The GBP/USD pair initially fell during the course of the day on Tuesday, but found enough support at the 1.63 handle to turn things back around and form a hammer. This is an excellent place to see this hammer, because this was the gap that we blew through to the upside. With that, it appears that the market is ready to go higher, probably testing the 1.66 handle. If we can get above the 1.6650 level though, we think that the market will more than likely go to the 1.70 level given enough time.
With that, we are bullish of the British pound at least for the short-term, but will be paying serious attention to the 1.6650 level as time goes on. The British pound has been oversold for some time now, and on the weekly chart we have formed a nice-looking hammer at the 50% Fibonacci retracement level. Granted, we got a little bit of a boost last week due to the Scottish Independence vote, but now that’s the excitement has worn off we should start to see the true feeling when it comes to the British pound.
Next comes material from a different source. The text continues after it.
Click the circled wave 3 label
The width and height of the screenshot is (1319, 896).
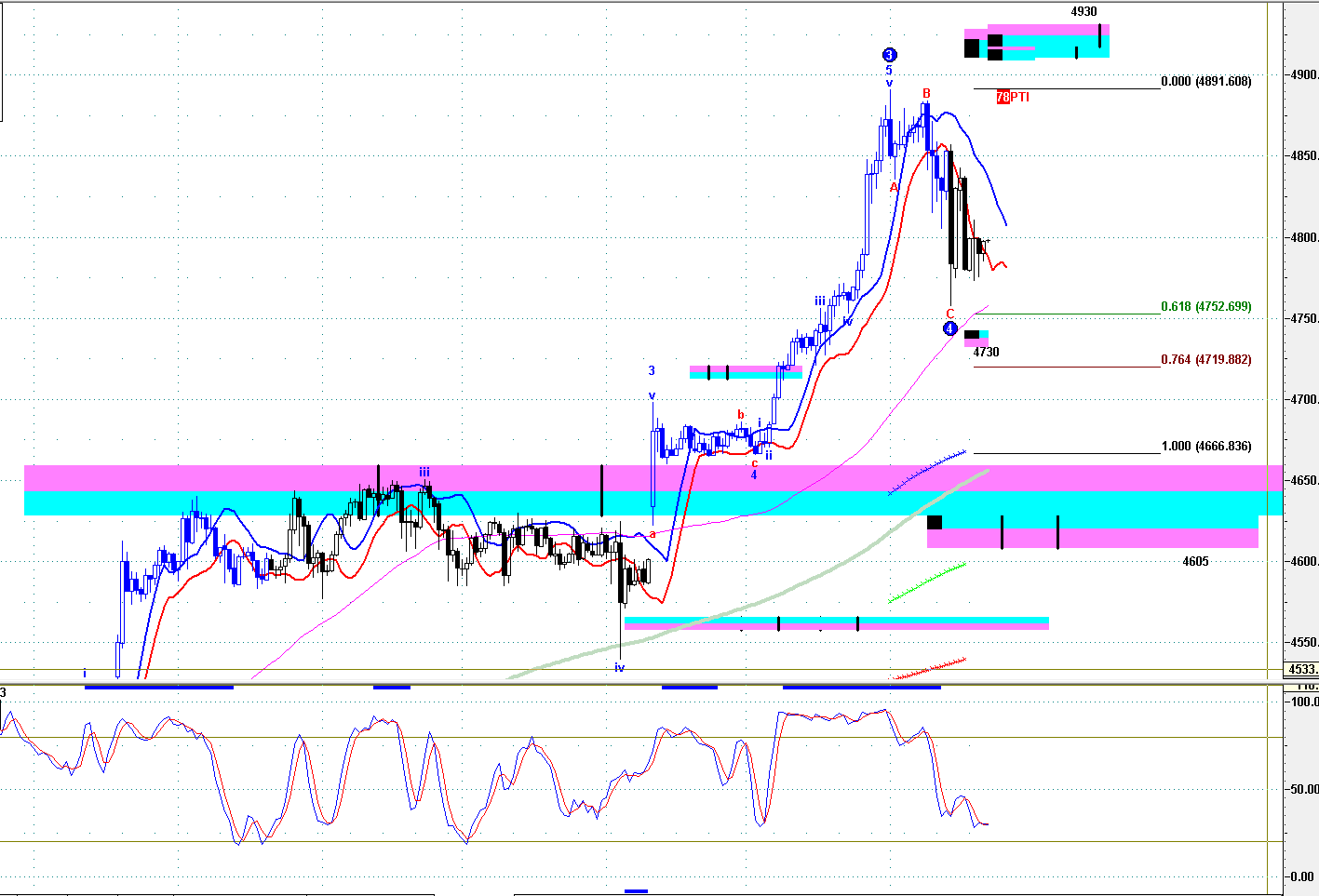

We think that this market has the ability to break out to the upside, but we will have to pay attention to the next couple of sessions in order to decide which way to go.
Right now though, we be the first to admit that it’s very difficult to sell this market and we do not see the opportunity to do so anytime soon. The 1.63 level is obviously very supportive, and with that we are more than willing to buy pullbacks to that general vicinity. We think that ultimately this market will regain its mojo again, going higher but there’s probably a lot of consolidation and bouncing around the we have to do in the meantime.
The 1.60 level below is the floor as far as we can tell, and right now we don’t anticipate this market following below there. In fact, the British pound might be a little bit different than most other currencies as it could actually gain against the US dollar, unlike the Japanese yen or the Euro.